▸ **WHAT TO DO**
What are the lines, word for word, from the line with "Delete the If successful branch" up to and including the line with "Screen dimensions: 1018x636" in the records below? Omit the pictures.

______________________________

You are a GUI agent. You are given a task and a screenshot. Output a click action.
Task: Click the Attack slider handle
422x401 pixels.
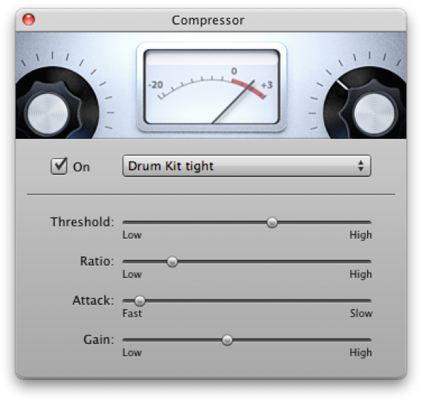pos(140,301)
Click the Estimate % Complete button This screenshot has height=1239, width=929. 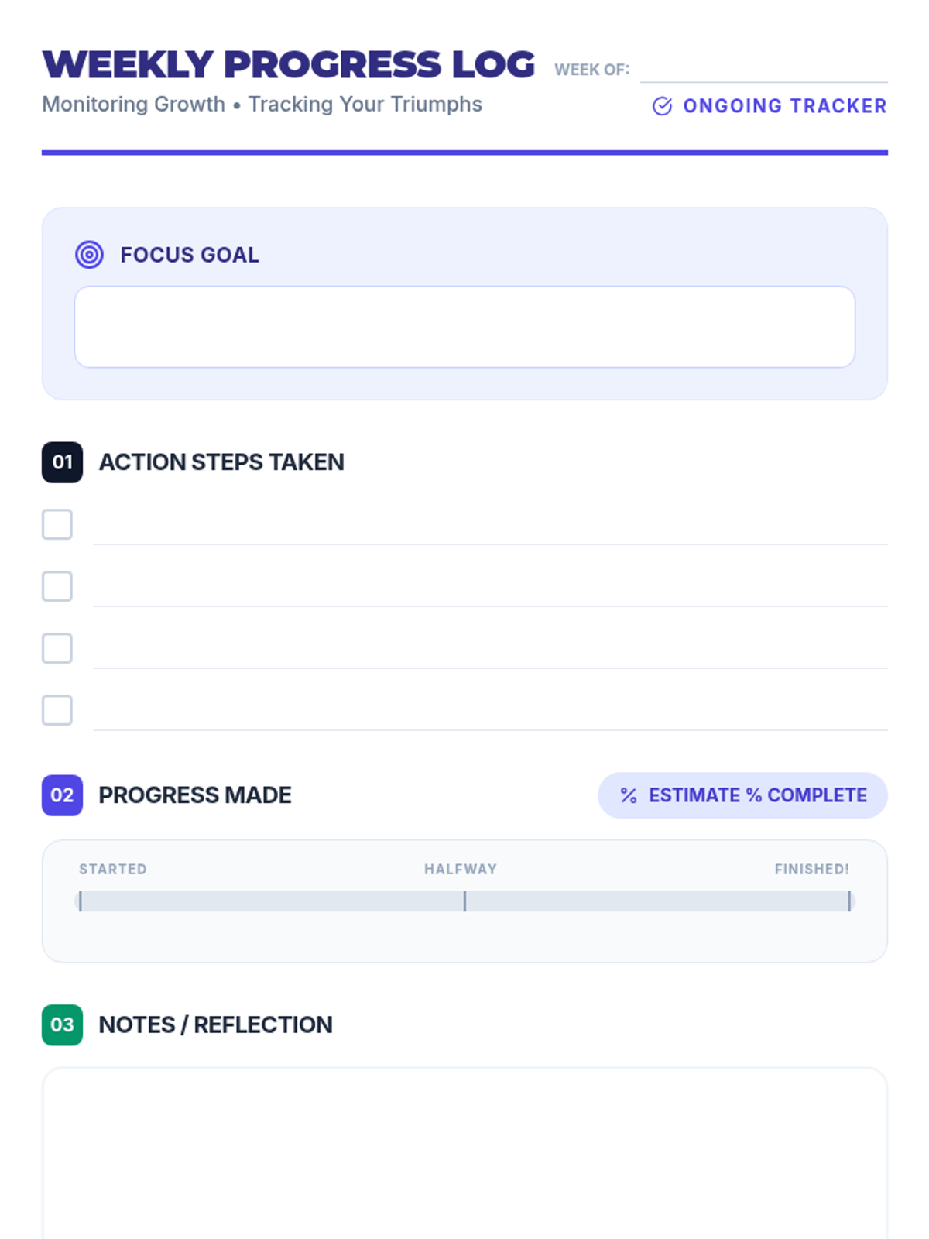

______________________________

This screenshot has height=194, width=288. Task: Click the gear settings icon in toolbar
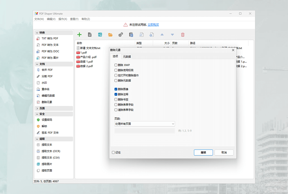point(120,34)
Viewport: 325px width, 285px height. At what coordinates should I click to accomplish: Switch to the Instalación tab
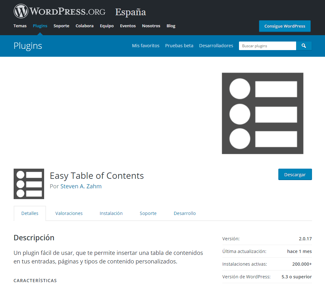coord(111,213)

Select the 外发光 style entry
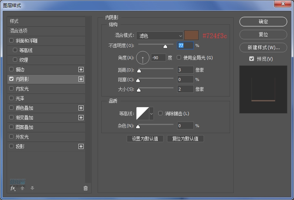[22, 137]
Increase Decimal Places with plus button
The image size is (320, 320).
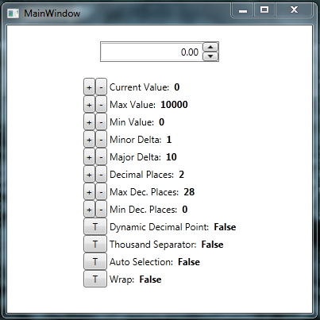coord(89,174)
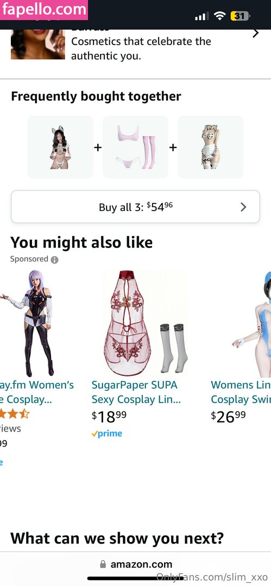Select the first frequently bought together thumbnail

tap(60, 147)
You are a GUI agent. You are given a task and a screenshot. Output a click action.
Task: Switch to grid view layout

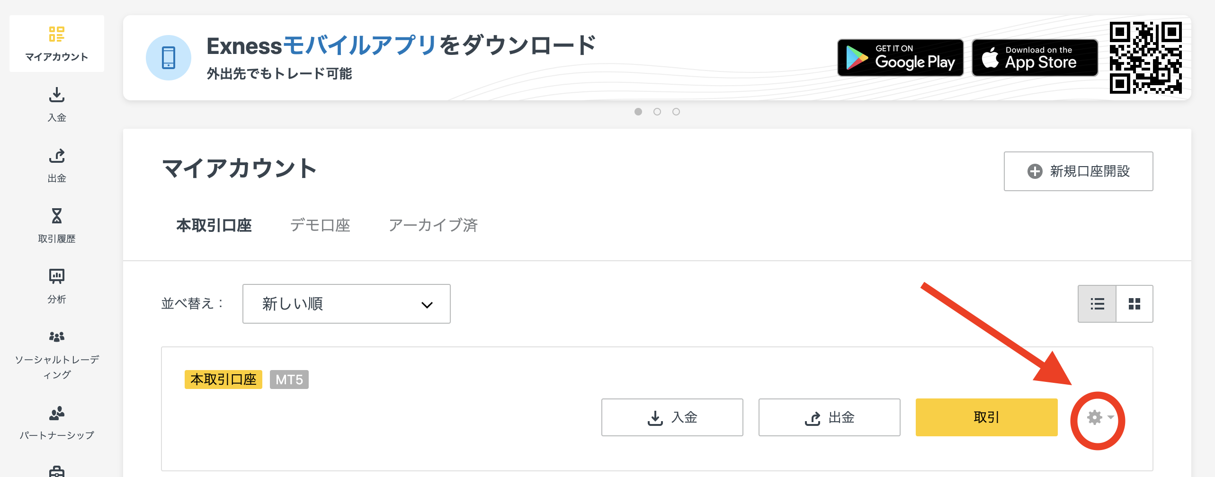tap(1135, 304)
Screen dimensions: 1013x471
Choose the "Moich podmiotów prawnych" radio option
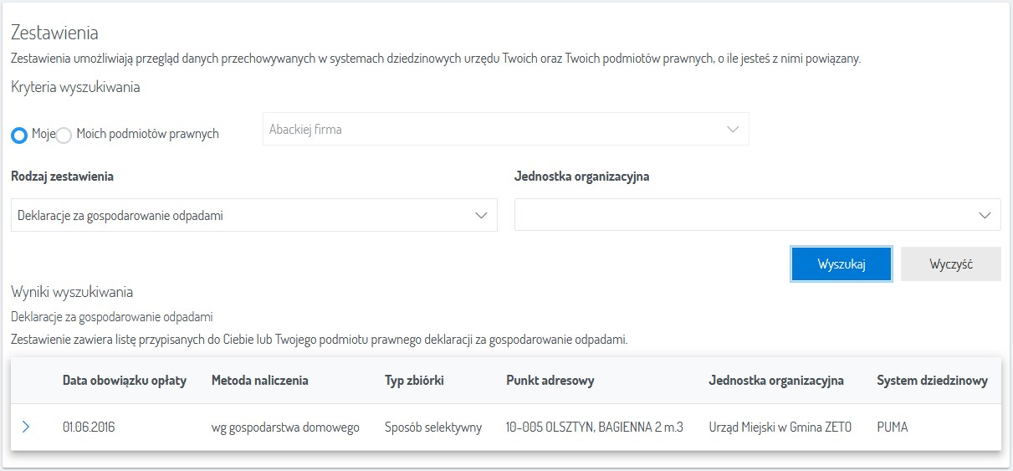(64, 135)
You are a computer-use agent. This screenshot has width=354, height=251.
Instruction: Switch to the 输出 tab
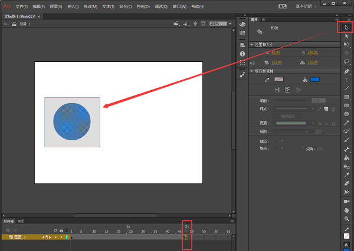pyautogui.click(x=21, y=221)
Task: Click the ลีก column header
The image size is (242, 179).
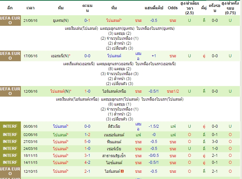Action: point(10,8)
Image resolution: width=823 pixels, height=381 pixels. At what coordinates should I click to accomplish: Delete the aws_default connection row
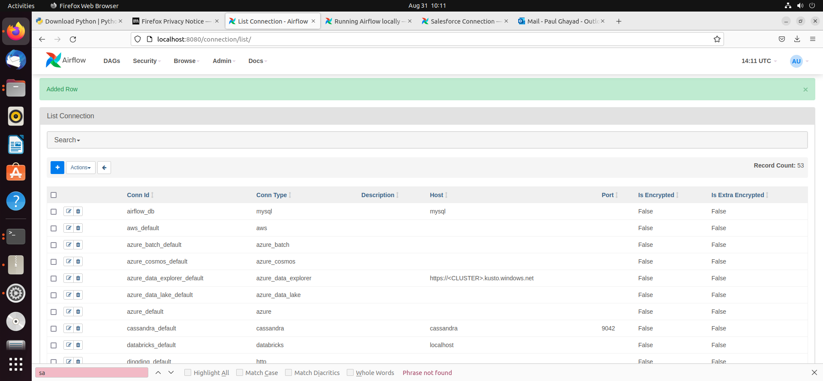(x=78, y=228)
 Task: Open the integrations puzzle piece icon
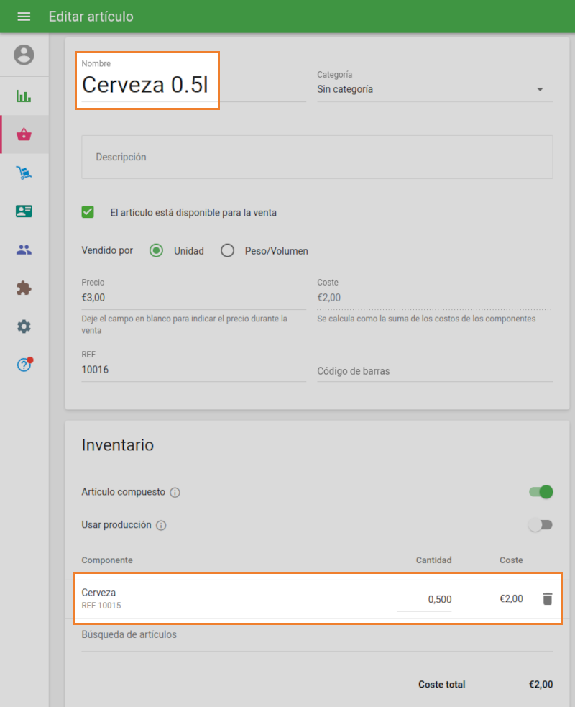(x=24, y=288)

______________________________

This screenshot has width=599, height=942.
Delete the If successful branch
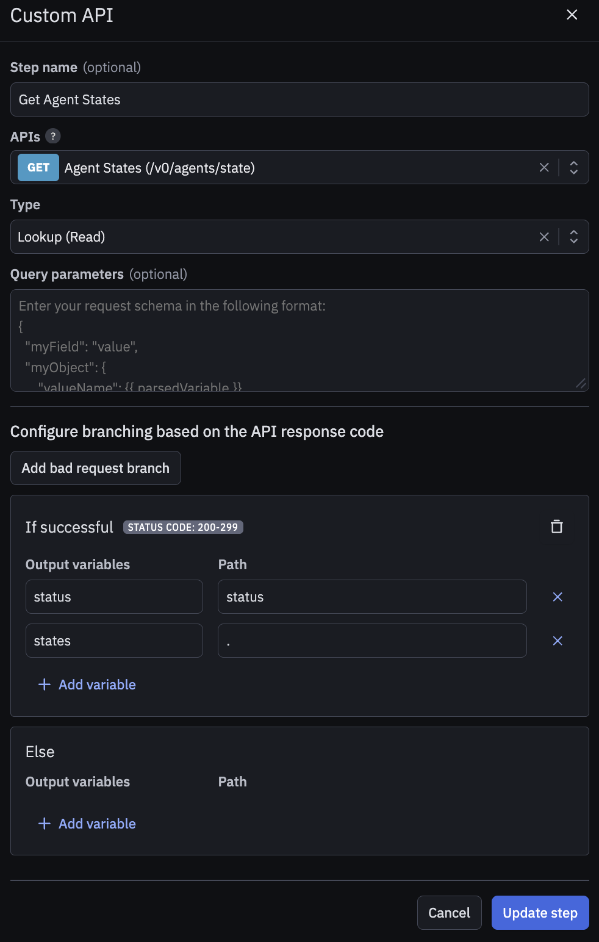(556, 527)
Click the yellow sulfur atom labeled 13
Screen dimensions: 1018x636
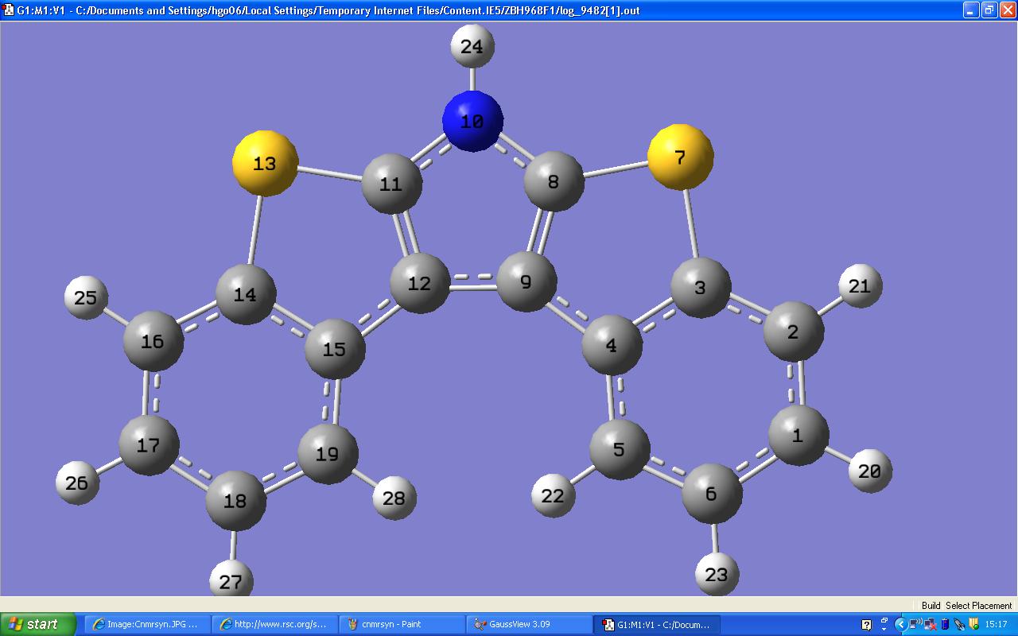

______________________________

▸ **ANSWER TO THIS TASK**
Delete the If successful branch
(556, 527)
Click the yellow sulfur atom labeled 13
Screen dimensions: 1018x636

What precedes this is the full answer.